TASK: Nothing but the lines from the one containing "You are a computer-use" through the last line of the records below should be written out, each exactly as it stands.

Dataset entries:

◆ ◆ ◆ ◆ ◆

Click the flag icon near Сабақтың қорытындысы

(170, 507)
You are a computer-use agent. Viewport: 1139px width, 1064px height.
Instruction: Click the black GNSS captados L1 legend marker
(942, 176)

◆ ◆ ◆ ◆ ◆

TASK RESPONSE:
You are a computer-use agent. Viewport: 1139px width, 1064px height.
Instruction: Click the black GNSS captados L1 legend marker
(942, 176)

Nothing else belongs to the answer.